番外編 アベルと四天王は悪と認識されました
それから数日後、アベル達が滅ぼしたゲーテンベルド王国の領土を欲しがった他の国々の使者がアベル達に殺到した。しかし、アベル達は領土をタダ同然の条件で交換しようと交渉しに来た国々の使者達を次々と追い返していた。中には良識ある使者もいたが、それは単純に差し出せる物が無い小国であった為だった事から良い返事を貰うことは出来なかった。
だが彼等は別にゲーテンベルド王国の領土だけを狙ってはいなかった。現に使者だけしか送っていない国の殆どはゲーテンベルド王国があった事で保たれていた均衡を崩すかの様に隣接する国同士でも戦を始めたのだ。
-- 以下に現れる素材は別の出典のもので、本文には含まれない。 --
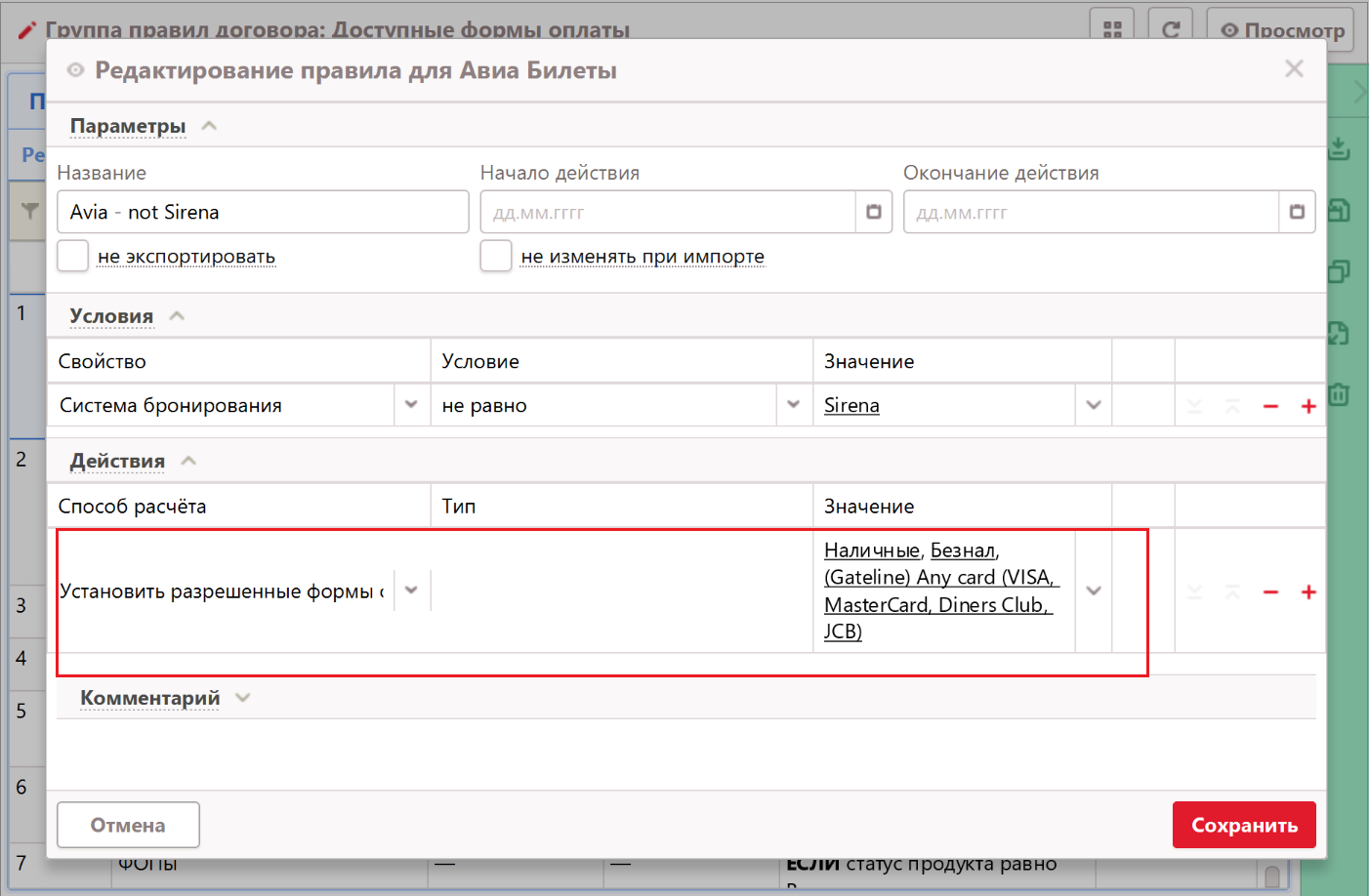1369x896 pixels.
Task: Add a new action row with plus icon
Action: (1308, 592)
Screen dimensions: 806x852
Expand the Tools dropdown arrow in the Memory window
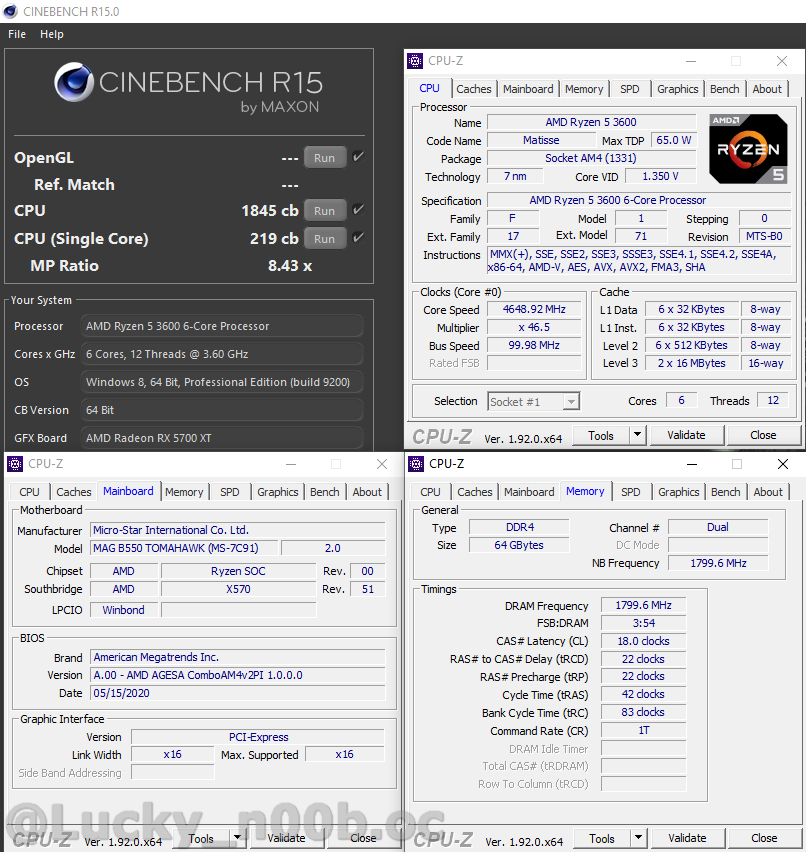638,838

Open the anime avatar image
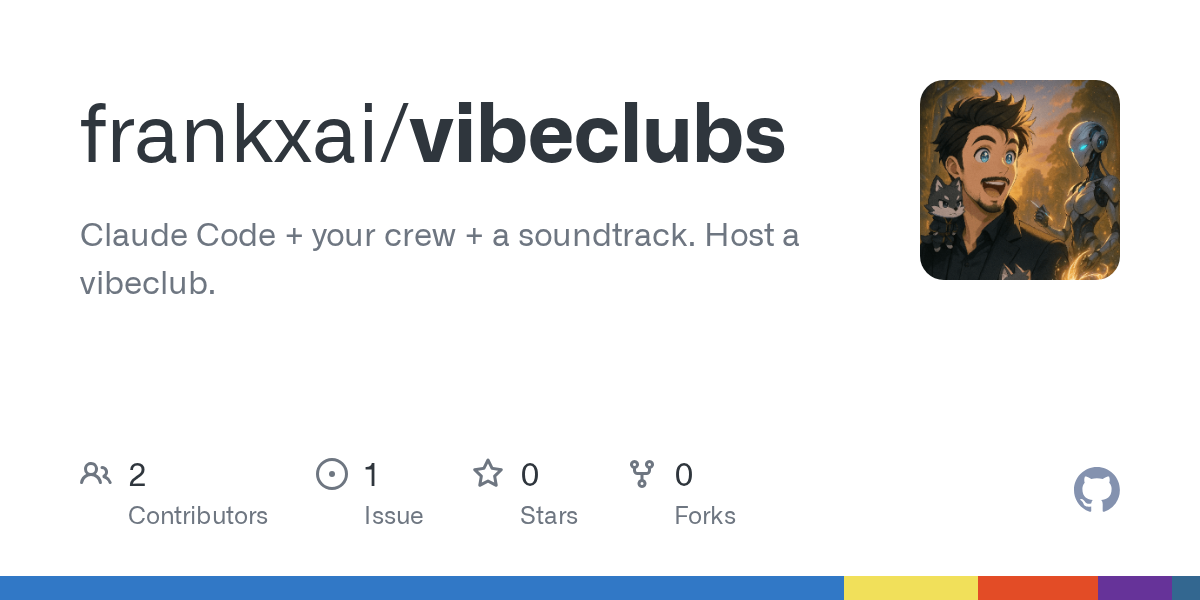[1019, 180]
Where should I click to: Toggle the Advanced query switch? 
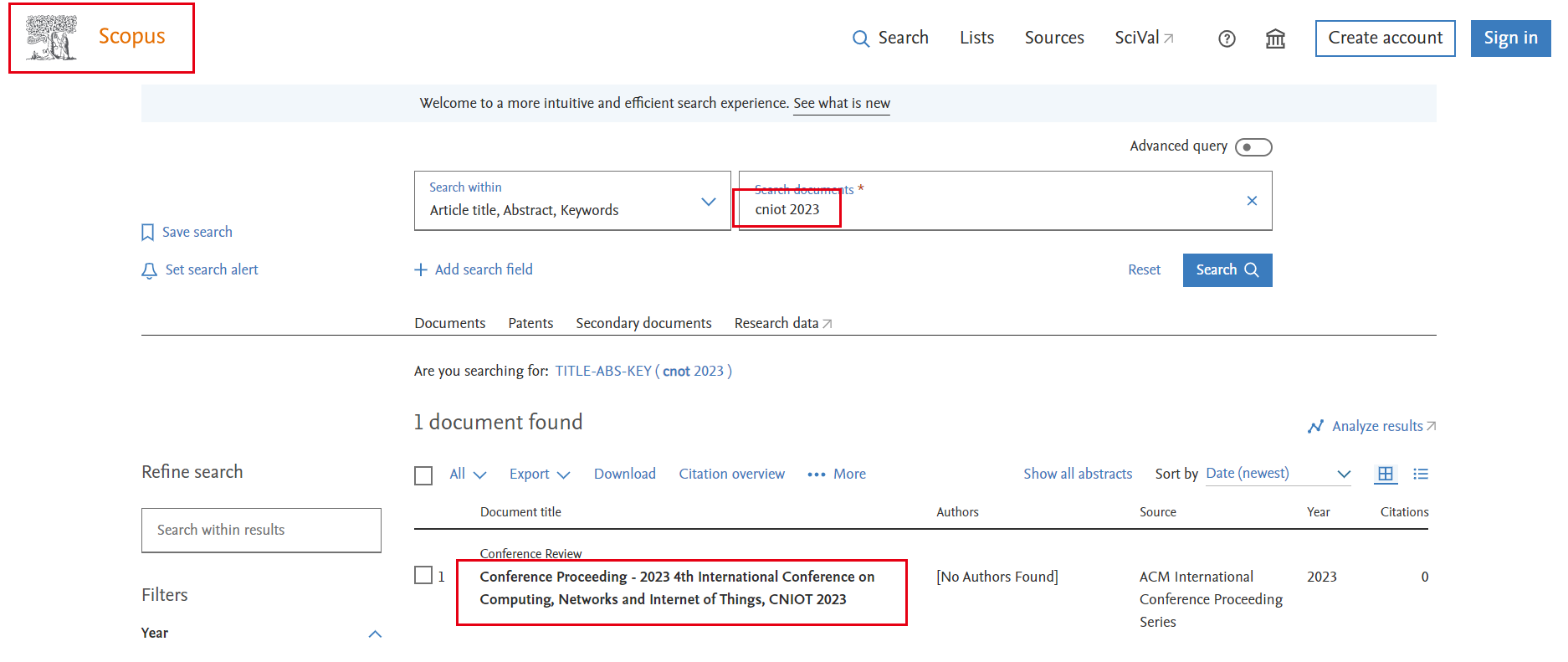1253,147
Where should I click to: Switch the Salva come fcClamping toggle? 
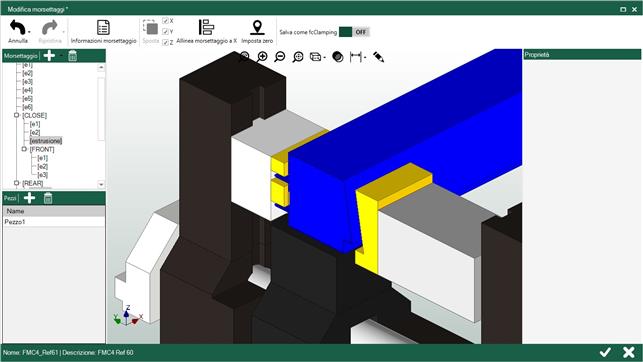(x=354, y=32)
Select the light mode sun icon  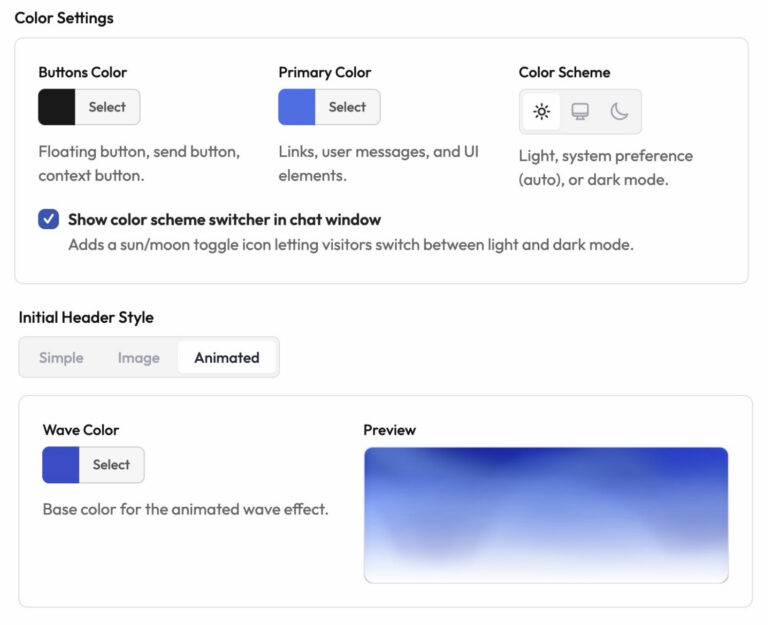[541, 111]
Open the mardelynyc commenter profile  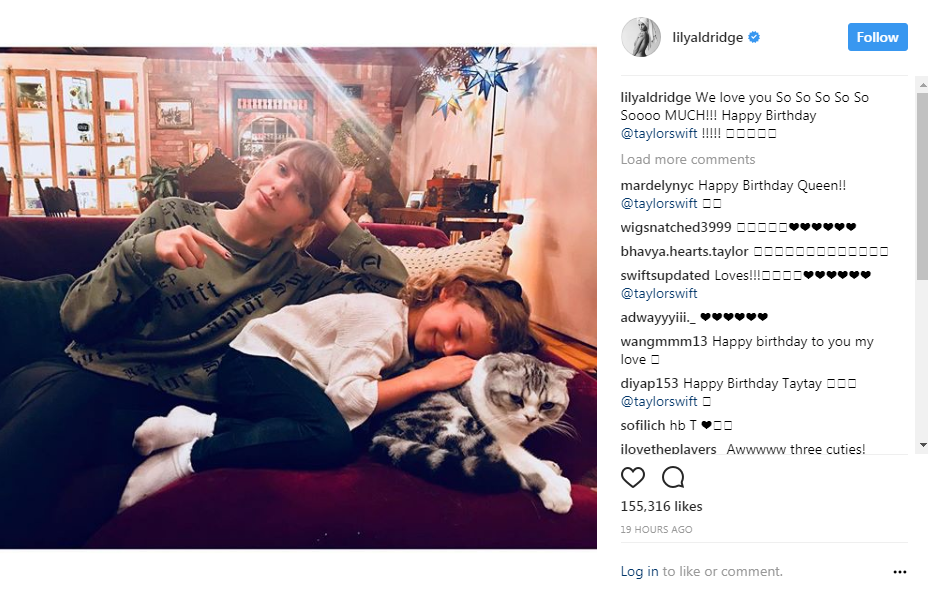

ただ、使者達もゲーテンベルド王国の領土が欲しいと何度も訴える。だが、提示される物が、均衡が崩れてしまった結果いつ滅びるか分からない国の爵位だとすれば仕方の無い事だろう。だが、使者達はそんな事を言わずにと何度も何度もアベルに話しかけた。だが、いつまでも首を縦に振らない彼を見て、使者達は憤慨して襲いかかってきた。
武力行使で脅せば交渉くらい朝飯前だと言わんばかりに使者達は各々武器を構えてアベルに詰め寄っていた。自分の国の王は【王魂の林檎】を喰った事があるとかそんな事を自慢する者達もいた。だが、アベルにはそんな脅しや自慢話等は全く持って意味が無い。
アベルは自分の【王魂の林檎】を既に手にしているのだから使者達の話に何の興味も向けない事に加え、彼等がどう足掻いても倒せなかったゲーテンベルド王国の軍や冒険者達を数人で殲滅した者達に向けた脅し等、全く持って意味が無い。そんな事を考えもしない使者達はアベルに襲いかかったと同時に死の感触を味わった。
……というのもある使者は心臓を握りつぶされる様な感触を覚え、ある者は自分の鼓膜が破裂した感覚により倒れた。またある使者達は首筋に刃を当てられ、ある使者は暗い土の箱の中へと閉じ込められた。そして最後に残った使者はというと……四肢を氷の矢で突き刺されて動けなくなっていた。
「……あ、すみません。遅れてしまいました。すみませ~ん、アポイントを取っていた黒丸新聞の者ですが……っと、凄いですね~。まさに悪の権化ですよ、この図は!早速記録させて貰いましょう!あっ、この事を公表してもいーですか~?」
「勿論。ただし悪者である事をしっかりとしてくださいね。
「分かりました~。ただ、使者達の交渉事だけは改ざんしますね~。そうすればより悪人として見られるでしょうし、真実を書くとどちらが悪人か分からなくなりますからね~。」
黒丸新聞からの使者はそう笑いながら下書きの写しをグドリャーフカへと渡して去って行った。そこにはアベル達がしっかりと悪人である事が書かれていた。ただ、後ろには『黒丸新聞の信用の為、しっかりと悪人として今後も報道させて貰いますね。』とメモがあり、グドリャーフカへはクスリと笑ったのであった。